> [THE TASK]: Copy, in full, each line of the material that holds the word "computer".

> [EXERCISE MATERIAL]:
══════════════════════════════

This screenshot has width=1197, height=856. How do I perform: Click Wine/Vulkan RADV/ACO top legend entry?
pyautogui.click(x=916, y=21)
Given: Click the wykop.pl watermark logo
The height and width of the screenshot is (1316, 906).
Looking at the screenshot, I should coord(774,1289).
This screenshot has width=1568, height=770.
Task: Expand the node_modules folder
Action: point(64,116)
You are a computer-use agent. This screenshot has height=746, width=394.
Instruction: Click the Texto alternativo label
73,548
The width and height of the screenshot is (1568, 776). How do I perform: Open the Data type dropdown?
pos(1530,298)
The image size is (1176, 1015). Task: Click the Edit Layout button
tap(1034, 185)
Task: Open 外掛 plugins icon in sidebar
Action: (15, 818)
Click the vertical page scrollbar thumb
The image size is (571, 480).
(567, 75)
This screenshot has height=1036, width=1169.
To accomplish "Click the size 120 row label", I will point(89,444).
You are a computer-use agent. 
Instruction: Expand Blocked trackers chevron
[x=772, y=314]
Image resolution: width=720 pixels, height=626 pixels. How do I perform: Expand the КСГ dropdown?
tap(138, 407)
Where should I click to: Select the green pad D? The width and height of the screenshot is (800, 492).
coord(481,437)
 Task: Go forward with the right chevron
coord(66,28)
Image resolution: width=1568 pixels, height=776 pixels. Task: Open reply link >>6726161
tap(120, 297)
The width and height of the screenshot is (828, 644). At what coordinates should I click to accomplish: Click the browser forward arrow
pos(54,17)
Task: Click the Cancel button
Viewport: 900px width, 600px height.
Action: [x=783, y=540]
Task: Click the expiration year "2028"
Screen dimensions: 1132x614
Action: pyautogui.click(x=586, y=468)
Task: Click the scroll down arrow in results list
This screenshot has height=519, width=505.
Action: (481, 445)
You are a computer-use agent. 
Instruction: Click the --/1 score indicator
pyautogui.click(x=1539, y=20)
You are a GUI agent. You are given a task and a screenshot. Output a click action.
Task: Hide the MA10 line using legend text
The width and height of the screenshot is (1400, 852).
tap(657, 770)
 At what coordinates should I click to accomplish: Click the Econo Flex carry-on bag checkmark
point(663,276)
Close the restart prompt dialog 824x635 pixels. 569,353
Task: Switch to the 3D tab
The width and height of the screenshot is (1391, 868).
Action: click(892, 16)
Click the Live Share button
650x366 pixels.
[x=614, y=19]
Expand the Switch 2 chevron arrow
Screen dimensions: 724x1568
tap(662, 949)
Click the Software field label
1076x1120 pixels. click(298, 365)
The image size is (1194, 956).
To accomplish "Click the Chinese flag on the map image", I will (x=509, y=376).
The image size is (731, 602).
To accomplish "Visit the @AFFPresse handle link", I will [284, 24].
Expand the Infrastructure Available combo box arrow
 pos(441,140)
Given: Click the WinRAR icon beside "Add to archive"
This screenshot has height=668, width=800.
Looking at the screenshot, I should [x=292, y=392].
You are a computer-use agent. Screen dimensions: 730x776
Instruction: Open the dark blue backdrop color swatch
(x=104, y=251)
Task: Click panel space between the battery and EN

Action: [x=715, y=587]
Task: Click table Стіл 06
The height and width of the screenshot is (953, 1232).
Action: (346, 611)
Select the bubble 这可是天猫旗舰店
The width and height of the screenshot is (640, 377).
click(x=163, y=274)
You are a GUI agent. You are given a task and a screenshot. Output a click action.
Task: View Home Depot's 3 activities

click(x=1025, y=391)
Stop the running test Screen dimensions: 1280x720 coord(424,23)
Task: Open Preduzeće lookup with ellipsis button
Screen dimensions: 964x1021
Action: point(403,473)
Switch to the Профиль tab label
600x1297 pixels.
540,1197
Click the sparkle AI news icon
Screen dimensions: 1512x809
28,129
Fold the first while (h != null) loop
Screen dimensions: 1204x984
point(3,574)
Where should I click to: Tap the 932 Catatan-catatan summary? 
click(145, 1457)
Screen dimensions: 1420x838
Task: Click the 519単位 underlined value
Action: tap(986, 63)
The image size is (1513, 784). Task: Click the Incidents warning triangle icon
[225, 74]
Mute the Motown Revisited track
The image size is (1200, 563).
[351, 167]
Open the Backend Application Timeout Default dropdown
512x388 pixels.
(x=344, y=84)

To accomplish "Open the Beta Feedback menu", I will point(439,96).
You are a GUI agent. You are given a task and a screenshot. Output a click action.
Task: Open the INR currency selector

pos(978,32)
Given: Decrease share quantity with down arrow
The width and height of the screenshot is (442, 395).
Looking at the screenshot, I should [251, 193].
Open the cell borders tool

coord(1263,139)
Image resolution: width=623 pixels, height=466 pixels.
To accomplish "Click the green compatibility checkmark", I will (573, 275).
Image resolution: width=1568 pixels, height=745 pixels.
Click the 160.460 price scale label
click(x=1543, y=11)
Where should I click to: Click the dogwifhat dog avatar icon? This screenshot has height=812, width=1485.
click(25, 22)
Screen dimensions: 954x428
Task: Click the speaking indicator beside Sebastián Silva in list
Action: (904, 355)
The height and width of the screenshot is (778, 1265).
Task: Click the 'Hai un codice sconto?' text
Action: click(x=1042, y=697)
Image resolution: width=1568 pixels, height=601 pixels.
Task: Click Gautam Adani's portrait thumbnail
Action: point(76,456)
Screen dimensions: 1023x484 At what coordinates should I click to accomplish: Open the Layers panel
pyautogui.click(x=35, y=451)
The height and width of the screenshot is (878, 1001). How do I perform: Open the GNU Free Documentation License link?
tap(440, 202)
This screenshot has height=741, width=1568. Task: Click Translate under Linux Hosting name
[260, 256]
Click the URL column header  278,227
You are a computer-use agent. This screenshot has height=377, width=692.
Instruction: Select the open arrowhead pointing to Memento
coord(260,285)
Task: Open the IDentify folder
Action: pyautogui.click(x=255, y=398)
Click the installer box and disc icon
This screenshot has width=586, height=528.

══════════════════════════════

> [ANSWER TO THE EXERCISE]:
You are a computer-use agent. This screenshot has height=746, width=394.
You are a computer-use agent. 
You are a computer-use agent. 
You are a computer-use agent. Screen dimensions: 730x776
You are a computer-use agent. This screenshot has height=377, width=692.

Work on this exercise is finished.